I spoke at a conference last week on the challenges of delivering organic growth through innovation in the high tech industry. The talk was more than just a good excuse to go to Las Vegas. We covered some serious issues. My team analyzed investment in R&D and rates of revenue growth for the industry for the four year period of 2008 - 2011. We found an R&D effectiveness ratio of less than 50%.
As an industry, high tech spent an average of 8.3% of revenue on R&D over that four year period. This compares to a spend rate of only 4.8% in a diversified set of other product-driven industries. Meaning that on average high tech spent 73% more on R&D as a percent of revenue than other industries.
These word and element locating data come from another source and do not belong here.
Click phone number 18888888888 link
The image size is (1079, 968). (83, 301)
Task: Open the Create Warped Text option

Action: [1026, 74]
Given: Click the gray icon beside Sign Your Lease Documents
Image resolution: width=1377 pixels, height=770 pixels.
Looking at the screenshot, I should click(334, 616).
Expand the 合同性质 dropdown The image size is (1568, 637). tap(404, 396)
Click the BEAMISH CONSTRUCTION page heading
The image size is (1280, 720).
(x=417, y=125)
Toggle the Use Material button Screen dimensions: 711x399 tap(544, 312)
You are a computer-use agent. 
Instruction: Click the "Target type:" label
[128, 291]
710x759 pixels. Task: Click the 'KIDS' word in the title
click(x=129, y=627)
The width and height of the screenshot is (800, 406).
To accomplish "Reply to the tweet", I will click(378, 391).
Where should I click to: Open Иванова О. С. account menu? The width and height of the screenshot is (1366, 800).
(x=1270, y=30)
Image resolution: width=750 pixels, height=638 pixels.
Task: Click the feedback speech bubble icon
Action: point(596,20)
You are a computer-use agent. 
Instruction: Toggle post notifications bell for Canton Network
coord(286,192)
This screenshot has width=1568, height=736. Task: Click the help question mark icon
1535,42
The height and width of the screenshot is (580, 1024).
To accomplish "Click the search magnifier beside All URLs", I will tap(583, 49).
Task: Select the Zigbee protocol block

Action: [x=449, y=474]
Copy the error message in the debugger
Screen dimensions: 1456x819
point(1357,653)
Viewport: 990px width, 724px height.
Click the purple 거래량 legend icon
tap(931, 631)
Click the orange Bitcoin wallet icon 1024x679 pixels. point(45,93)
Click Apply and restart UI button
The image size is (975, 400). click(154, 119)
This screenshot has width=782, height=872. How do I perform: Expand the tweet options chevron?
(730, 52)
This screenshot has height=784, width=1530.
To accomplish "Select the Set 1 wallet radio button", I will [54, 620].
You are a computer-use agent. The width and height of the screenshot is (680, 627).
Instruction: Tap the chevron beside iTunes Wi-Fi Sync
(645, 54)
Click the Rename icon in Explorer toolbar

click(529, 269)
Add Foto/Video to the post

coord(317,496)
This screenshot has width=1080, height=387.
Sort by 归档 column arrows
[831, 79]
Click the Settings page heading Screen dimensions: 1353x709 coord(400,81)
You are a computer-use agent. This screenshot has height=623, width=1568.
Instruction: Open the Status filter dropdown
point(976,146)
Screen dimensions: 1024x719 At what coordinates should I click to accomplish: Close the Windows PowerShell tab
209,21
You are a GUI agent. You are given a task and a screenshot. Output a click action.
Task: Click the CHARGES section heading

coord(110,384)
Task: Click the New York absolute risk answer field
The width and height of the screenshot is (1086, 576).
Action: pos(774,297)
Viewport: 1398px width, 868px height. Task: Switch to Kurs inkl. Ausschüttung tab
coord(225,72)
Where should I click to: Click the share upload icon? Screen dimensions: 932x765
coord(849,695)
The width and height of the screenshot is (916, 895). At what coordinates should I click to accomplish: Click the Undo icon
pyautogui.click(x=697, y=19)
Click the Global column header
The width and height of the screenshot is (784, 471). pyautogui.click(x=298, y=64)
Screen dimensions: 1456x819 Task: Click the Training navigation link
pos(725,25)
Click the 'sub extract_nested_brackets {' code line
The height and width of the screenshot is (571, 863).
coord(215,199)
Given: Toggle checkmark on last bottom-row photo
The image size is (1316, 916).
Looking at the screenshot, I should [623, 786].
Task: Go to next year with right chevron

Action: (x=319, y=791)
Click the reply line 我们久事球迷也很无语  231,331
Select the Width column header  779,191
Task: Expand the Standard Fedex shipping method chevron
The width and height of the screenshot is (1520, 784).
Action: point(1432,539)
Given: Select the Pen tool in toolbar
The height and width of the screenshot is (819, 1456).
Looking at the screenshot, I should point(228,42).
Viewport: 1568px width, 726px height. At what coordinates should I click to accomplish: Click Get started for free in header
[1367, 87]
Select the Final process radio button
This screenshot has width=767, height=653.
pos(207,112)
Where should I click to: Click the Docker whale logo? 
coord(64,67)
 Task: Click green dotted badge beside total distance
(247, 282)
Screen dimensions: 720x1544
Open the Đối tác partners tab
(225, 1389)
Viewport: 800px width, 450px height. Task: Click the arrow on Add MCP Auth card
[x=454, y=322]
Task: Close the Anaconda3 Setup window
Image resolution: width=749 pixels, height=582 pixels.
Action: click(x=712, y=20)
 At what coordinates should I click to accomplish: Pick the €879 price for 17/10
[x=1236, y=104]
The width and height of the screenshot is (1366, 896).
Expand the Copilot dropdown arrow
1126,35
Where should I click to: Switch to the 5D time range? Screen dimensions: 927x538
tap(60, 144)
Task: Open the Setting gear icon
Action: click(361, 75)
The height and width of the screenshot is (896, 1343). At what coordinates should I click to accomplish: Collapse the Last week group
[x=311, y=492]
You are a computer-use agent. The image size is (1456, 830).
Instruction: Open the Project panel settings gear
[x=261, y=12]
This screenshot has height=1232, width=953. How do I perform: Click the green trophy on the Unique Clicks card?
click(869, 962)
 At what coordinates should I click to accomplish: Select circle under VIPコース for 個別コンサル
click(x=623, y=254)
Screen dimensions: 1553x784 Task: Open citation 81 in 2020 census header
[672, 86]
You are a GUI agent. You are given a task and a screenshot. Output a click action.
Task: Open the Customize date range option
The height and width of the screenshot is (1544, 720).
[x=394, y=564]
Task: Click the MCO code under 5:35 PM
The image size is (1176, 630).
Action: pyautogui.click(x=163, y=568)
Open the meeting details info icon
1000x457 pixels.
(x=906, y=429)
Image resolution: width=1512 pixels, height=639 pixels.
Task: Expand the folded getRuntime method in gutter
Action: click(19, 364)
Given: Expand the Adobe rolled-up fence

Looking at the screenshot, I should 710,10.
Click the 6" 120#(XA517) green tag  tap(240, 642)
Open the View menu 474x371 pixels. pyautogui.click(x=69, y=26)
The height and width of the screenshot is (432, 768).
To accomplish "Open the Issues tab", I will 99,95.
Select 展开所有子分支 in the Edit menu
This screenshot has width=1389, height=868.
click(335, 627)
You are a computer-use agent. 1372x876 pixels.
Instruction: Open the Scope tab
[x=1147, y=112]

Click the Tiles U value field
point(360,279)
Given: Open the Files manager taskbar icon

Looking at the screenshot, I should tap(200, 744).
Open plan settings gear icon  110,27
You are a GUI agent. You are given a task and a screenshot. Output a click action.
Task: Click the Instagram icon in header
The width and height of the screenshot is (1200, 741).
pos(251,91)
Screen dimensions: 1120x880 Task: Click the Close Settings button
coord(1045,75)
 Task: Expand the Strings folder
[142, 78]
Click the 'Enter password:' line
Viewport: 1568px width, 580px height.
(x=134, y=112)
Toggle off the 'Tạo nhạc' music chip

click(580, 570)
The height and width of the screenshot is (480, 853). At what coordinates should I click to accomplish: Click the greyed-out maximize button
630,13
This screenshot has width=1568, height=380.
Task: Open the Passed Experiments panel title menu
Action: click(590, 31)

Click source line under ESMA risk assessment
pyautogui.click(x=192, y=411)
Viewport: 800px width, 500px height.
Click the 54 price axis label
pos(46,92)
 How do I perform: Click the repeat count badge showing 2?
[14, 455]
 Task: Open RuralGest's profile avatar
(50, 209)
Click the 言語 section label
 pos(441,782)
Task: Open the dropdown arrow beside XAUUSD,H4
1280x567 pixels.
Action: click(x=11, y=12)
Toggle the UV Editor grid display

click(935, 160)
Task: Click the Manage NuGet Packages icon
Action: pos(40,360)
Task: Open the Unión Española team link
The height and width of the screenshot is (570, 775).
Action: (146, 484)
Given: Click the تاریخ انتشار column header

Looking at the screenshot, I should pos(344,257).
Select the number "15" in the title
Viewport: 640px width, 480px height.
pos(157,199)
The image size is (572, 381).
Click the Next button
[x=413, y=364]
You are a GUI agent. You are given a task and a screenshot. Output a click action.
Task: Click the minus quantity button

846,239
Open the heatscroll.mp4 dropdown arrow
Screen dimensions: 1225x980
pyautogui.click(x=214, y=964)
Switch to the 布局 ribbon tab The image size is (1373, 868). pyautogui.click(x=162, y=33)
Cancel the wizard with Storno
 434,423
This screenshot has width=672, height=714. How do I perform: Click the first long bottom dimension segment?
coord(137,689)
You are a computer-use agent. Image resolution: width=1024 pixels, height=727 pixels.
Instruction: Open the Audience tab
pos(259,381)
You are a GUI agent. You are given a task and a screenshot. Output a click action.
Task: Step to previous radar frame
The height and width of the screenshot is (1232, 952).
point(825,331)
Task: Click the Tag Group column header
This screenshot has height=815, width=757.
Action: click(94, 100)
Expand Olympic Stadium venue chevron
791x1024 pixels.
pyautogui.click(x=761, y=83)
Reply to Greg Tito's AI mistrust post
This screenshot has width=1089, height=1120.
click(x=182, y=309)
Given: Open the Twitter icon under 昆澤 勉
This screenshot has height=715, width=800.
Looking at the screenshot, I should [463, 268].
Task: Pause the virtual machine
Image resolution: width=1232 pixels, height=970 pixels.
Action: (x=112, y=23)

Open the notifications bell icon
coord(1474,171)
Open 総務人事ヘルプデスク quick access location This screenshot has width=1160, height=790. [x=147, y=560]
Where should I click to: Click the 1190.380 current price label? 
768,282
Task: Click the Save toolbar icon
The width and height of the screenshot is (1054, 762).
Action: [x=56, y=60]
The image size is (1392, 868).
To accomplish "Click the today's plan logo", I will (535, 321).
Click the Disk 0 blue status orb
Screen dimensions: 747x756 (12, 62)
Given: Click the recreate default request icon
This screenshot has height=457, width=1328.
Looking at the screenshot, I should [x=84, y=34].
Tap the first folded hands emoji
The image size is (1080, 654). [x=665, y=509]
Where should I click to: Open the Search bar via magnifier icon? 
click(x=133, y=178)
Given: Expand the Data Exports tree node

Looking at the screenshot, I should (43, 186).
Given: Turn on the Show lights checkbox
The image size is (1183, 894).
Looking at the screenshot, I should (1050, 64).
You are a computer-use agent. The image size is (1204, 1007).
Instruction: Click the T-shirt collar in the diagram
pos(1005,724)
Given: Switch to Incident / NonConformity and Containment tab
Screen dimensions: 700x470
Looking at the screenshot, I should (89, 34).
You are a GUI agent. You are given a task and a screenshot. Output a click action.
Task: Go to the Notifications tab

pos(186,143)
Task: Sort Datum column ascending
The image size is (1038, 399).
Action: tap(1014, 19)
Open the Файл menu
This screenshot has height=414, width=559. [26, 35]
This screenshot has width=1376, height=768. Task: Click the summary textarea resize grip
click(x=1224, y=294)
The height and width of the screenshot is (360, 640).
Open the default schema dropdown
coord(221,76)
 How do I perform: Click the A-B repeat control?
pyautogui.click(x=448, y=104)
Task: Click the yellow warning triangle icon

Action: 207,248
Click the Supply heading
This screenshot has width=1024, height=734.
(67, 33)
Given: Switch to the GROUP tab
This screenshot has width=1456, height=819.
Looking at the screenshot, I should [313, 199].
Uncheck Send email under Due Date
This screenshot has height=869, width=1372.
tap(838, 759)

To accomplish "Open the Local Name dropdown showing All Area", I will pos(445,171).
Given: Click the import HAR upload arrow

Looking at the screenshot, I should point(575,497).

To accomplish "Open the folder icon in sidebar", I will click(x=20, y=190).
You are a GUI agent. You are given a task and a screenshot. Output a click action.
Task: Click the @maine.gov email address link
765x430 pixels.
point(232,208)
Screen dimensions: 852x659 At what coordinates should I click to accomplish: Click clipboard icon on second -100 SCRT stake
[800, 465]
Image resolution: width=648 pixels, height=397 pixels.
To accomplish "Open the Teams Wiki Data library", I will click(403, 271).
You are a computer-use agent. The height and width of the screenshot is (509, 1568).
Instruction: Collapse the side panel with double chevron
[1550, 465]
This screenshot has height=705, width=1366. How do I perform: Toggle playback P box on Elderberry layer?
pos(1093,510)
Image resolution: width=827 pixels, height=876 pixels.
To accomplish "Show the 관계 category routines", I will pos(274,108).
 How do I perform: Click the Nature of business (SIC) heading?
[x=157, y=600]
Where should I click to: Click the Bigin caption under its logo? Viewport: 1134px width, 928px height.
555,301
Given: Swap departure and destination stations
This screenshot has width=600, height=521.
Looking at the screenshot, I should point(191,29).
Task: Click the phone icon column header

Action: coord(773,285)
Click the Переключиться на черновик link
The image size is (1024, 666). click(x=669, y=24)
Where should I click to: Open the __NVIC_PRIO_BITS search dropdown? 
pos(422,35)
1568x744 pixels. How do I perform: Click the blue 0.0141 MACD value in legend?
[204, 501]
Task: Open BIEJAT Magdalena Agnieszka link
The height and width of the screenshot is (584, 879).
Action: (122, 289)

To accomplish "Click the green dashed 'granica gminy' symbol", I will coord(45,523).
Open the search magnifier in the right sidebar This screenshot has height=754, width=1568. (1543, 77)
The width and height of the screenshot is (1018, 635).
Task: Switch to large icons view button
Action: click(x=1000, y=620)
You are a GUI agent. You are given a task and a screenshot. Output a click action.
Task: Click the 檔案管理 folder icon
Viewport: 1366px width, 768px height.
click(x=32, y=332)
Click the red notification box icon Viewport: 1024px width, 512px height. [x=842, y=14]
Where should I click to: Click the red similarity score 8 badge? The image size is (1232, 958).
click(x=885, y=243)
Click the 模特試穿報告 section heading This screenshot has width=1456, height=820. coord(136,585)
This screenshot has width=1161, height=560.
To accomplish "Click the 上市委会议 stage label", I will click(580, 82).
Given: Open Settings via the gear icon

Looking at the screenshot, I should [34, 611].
And what did that investment get us? An annual revenue growth rate over the same period of 3.9% versus a diversified industry benchmark of 4.2%. All that incremental investment in R&D yielded a lower rate of revenue growth. The story is worse if you remove Apple from the analysis. What is the trouble with innovation in high tech?
Product development in the industry is expensive, fragmented, and reliant on blockbusters. On the revenue side, the market is extremely competitive with short lifecycles that are subject to disruption. High tech would benefit more than other industries from adopting a single point of accountability for driving results from innovation. The Chief Innovation Officer has an important role to play in bridging the gap between the technical and commercial functions within an organization and reintegrating the multi-entity value chains that make the industry work today.